The Things I No Longer Apologize For
There's a version of me that used to shrink.
Not dramatically. Not in ways anyone would notice. Just quietly making herself smaller. Laughing off a boundary before it could become a conversation. Softening an opinion before anyone could push back. Saying I'm fine when what she meant was I'm not, actually, and I haven't been for a while.
That version of me worked very hard to be easy.
I'm done with easy.
I no longer apologize for knowing what I want.
Not in a demanding way. In the way that a woman who has spent real time with herself just knows. What lights her up. What drains her. What she'll lean into and what she'll quietly step away from without explanation.
Knowing what you want isn't arrogance. It's the result of paying attention.
I've been paying attention.
I no longer apologize for my standards.
For the kind of presence I bring…and expect in return. For the fact that I'm selective. For the fact that not everyone gets access to all of me, and that's not coldness, that's discernment.

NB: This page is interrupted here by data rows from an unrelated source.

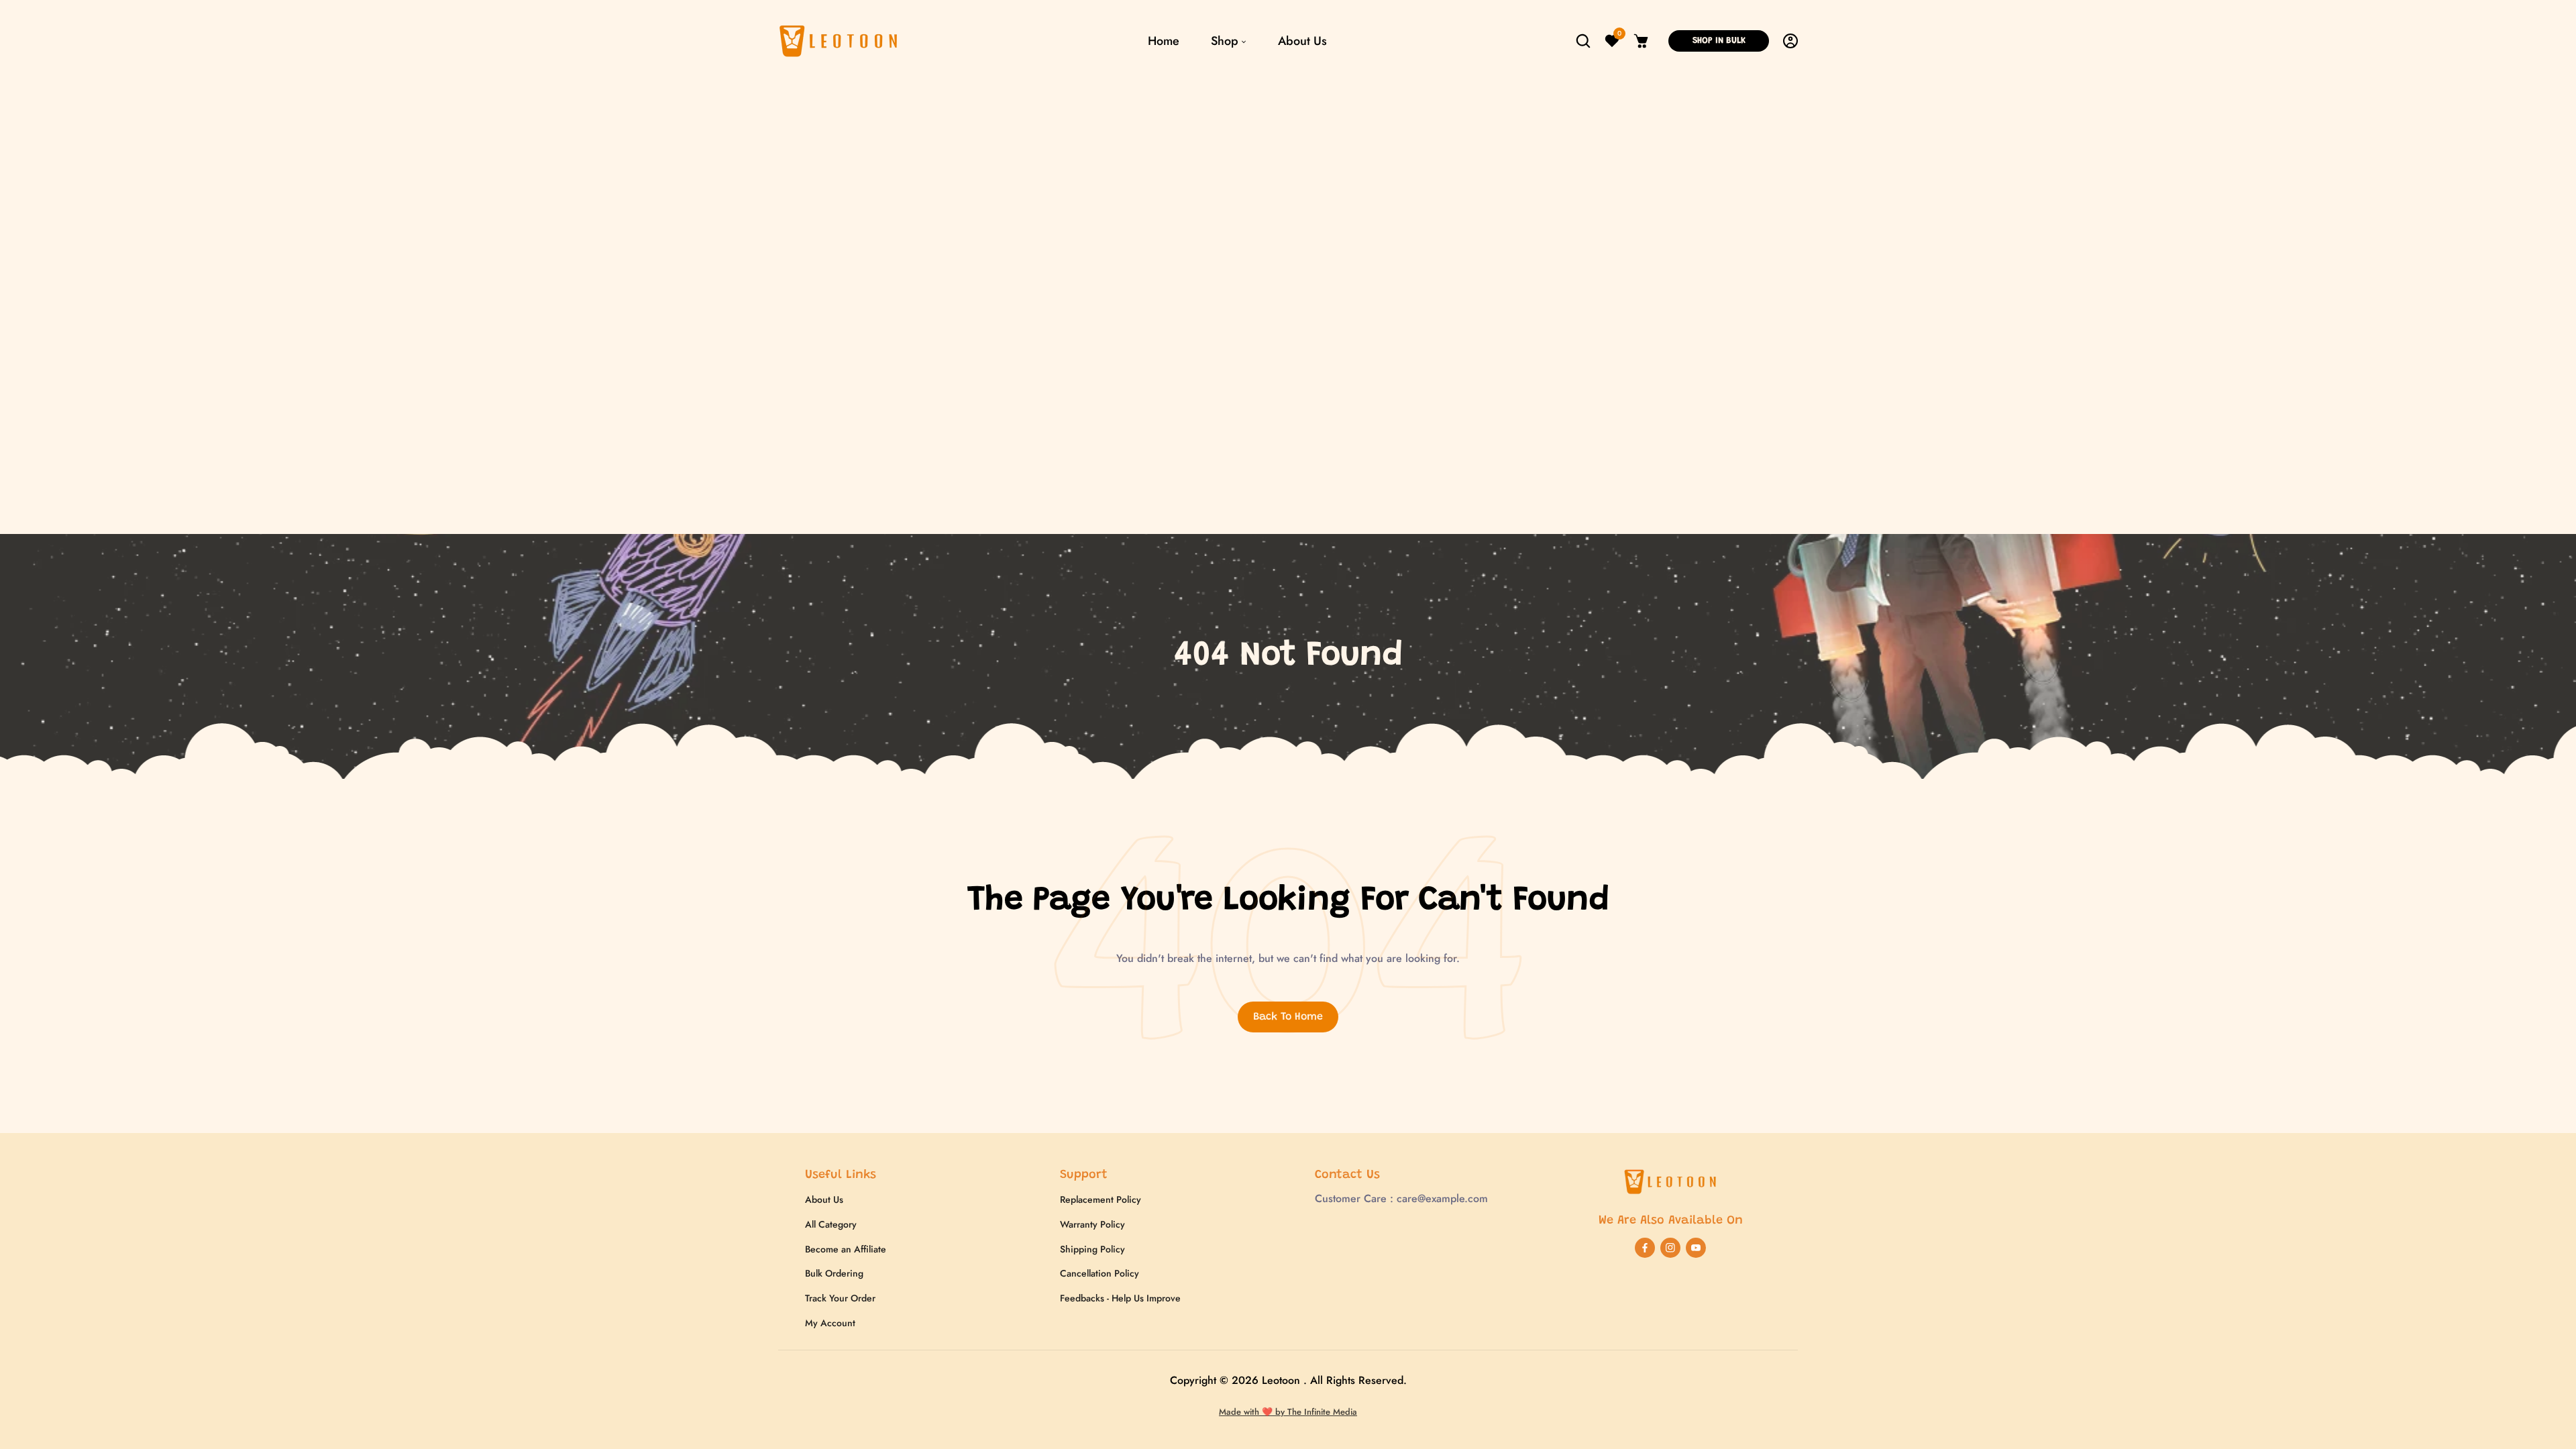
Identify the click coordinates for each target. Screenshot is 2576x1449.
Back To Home (1288, 1017)
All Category (831, 1224)
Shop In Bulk (1719, 40)
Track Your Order (840, 1298)
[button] (1583, 41)
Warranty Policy (1092, 1224)
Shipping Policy (1092, 1249)
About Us (824, 1199)
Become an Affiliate (845, 1249)
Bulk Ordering (834, 1273)
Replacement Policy (1100, 1199)
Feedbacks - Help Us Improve (1120, 1298)
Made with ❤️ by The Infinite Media (1288, 1411)
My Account (830, 1323)
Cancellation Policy (1099, 1273)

High standards don't close doors. They just make sure the right ones open.
I no longer apologize for taking up space.
In a room. In a conversation. In my own life. There was a season where I was so focused on being palatable that I forgot to be real. That season is over.
The woman I'm becoming doesn't wait for permission.
I no longer apologize for my softness either.
This one surprises people. They expect unapologetic to mean hard. Edges and armor. But my softness is not weakness…it's the most intentional thing about me. I choose who receives it. I choose when. That kind of softness is actually its own form of power.
I no longer apologize for evolving.
For not being who I was two years ago. For changing my mind. For outgrowing rooms, dynamics, versions of myself I used to think were permanent.
We're not here to survive. We're here to awaken.
And awakening means you will not stay the same. That's the whole point.
There's a particular kind of freedom that comes when you stop performing approachability and start living authentically.
It's quieter than I expected. Less dramatic. No announcement. You just stop one day. Stop softening the edges of your truth to make it easier to swallow.
And you realize the people still standing next to you after that?
Those are your people.
I'm still becoming. I think that's the part I'm most at peace with now.